Work item »
Could you write out, word for word, only the lines from the one containing "Click the Settings Sync cloud icon" through the last line of the data below?
■ ■ ■
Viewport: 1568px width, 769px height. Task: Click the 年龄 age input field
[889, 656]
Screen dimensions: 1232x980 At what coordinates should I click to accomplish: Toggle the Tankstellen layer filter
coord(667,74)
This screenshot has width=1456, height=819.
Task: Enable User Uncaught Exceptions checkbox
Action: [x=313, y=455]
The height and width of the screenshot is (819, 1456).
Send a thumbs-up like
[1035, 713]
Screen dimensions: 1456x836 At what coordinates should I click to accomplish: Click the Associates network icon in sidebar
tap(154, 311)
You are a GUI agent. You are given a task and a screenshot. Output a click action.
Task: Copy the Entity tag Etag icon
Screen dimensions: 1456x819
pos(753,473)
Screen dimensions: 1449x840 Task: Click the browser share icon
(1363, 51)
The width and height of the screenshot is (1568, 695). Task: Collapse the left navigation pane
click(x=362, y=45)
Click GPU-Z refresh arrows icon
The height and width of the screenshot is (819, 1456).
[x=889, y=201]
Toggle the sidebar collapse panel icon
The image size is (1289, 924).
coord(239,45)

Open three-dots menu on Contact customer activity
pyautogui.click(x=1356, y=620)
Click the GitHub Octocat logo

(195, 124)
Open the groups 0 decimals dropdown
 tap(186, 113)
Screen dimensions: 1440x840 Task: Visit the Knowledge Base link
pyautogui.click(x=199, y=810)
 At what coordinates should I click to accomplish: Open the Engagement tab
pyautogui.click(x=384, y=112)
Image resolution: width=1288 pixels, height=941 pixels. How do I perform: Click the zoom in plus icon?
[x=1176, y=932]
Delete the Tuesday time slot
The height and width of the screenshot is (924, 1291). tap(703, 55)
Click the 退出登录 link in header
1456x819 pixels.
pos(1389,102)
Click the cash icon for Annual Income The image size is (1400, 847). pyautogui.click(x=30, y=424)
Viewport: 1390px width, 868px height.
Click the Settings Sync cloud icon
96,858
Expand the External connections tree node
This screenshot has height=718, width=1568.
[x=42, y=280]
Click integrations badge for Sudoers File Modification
■ ■ ■
Task response »
Click the Settings Sync cloud icon
96,858
Expand the External connections tree node
This screenshot has height=718, width=1568.
[x=42, y=280]
Click integrations badge for Sudoers File Modification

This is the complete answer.